• The problem:
Look through the data that follows and copy each line with the string "Recruitment".

• Entries shown:
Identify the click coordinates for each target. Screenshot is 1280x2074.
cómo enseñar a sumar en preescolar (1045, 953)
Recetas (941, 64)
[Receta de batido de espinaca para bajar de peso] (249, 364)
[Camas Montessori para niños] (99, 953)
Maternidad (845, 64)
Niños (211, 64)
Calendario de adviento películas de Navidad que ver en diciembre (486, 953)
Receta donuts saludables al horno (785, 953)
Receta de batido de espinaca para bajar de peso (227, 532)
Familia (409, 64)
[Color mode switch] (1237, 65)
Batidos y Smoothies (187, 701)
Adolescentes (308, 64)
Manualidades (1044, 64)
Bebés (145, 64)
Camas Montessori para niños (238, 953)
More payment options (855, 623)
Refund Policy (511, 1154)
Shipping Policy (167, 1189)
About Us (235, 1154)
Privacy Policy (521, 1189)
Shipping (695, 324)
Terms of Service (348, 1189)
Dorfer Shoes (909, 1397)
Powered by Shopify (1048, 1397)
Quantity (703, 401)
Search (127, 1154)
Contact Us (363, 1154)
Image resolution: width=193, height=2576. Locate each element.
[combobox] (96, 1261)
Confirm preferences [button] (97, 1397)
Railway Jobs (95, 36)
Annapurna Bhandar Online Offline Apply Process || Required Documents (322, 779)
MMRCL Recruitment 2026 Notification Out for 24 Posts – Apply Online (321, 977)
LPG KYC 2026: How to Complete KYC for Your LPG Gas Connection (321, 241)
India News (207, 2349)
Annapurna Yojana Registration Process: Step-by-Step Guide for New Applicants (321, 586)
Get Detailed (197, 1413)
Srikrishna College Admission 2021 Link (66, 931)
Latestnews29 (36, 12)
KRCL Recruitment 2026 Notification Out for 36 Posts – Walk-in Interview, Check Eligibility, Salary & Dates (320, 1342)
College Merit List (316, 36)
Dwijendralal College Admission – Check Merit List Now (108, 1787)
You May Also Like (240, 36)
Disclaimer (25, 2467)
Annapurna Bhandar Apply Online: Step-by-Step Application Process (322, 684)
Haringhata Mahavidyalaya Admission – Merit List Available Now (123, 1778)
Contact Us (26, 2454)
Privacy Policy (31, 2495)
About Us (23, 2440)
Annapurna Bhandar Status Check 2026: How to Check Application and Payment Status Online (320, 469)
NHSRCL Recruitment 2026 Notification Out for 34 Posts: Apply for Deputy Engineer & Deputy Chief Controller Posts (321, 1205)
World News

• Exercise result:
MMRCL Recruitment 2026 Notification Out for 24 Posts – Apply Online (321, 977)
KRCL Recruitment 2026 Notification Out for 36 Posts – Walk-in Interview, Check Eligibility, Salary & Dates (320, 1342)
NHSRCL Recruitment 2026 Notification Out for 34 Posts: Apply for Deputy Engineer & Deputy Chief Controller Posts (321, 1205)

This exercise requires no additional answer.